Excel with Microsoft 365 has a PDF connector which enables us to extract data from PDF files. The beauty of this method is that the extracted data will automatically update for the changes in the source data.
Let’s see how to extract the Tables in a PDF file using Power Query in Excel. Following is a 3 page PDF file which contains a fair amount of literature and 3 Tables containing data.
To extract the data tables from the PDF file shown above,
Create a New Excel Workbook > go to the Data tab of the Excel Ribbon > Get data > From file > From PDF
Import Data dialog is activated. Use this dialog to select the PDF file.
Another dialog called Navigator is activated with the list of ‘Tables’ and ‘Pages’ in it. Click on an object for its preview.
Here, I have selected Table no. 2 on the second page of the PDF file and on the right side we have its preview.

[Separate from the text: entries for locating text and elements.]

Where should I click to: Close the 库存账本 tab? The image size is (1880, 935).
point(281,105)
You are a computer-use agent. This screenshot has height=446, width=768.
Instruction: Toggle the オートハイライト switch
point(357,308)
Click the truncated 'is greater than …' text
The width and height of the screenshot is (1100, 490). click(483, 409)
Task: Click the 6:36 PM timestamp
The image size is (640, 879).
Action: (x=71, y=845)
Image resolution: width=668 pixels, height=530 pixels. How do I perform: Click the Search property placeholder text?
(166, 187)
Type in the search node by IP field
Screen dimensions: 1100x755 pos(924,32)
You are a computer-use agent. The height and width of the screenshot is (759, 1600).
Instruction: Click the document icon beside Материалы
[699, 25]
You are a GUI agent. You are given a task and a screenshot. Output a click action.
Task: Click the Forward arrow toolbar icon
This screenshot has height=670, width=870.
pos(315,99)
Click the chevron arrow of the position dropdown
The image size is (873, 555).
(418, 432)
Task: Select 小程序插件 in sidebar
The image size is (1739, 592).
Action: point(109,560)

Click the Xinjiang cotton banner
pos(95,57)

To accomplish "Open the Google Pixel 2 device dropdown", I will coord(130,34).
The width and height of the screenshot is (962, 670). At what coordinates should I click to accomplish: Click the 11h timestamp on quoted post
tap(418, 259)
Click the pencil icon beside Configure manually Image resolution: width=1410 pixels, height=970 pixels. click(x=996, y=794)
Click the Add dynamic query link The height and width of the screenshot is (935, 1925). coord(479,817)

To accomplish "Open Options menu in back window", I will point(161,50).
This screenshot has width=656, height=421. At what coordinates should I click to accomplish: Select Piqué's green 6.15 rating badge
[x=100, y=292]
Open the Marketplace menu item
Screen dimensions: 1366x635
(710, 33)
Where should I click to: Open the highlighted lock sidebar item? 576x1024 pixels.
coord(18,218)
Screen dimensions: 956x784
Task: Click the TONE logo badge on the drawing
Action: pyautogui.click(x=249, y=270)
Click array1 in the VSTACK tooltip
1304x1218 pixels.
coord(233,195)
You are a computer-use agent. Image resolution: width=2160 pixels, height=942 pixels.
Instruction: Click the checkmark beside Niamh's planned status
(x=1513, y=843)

At the bottom portion of the Navigator dialog, there are two options called Load and Transform Data.
‘Load’ will load the selected items into different Excel Worksheets. To enable multiple selection, mark the checkbox called ‘Select multiple items‘.
But if you want to make changes in the data before loading it into a worksheet, click on ‘Transform Data’.
Here, I have selected 3 Tables and will go for the Transform Data option.
All 3 Tables are loaded into the Power Query Editor of Excel.
Before loading these Tables into the Excel Worksheets, I will make some changes in the second table.
1. Will remove the column containing Year
2. Convert the name of the directors into Upper Case
Right-click on the column header of the column to be removed (Year), select Remove.
Right-click on the column header of the column called Director > Transform > UPPERCASE
Now, to load these 3 tables into Worksheets, go to the Home tab of the Power Query Editor > click on Close & Load
Tables are loaded into 3 different worksheets. On the task pane called Queries & Connections you can see the number of records in each Table.
As I mentioned earlier, the extracted data will automatically update for the changes in the source data.
In the PDF file used here, the first table has 23 records, second table has 8 records and the third table has 24 records.
I will now replace this PDF file with an updated version, which contains tables with more records.
Table 1 – 25 records, Table 2 – 10 records and Table 3 – 30 records
While replacing, make sure that the files are having the same name.
After replacing the file, go to the Data tab of the Excel ribbon and click on Refresh All.
The output tables in the worksheets will be updated accordingly. In the current worksheet, you can see that 2 more rows have been added.
Details on all tables are displayed on the Queries & Connections task pane.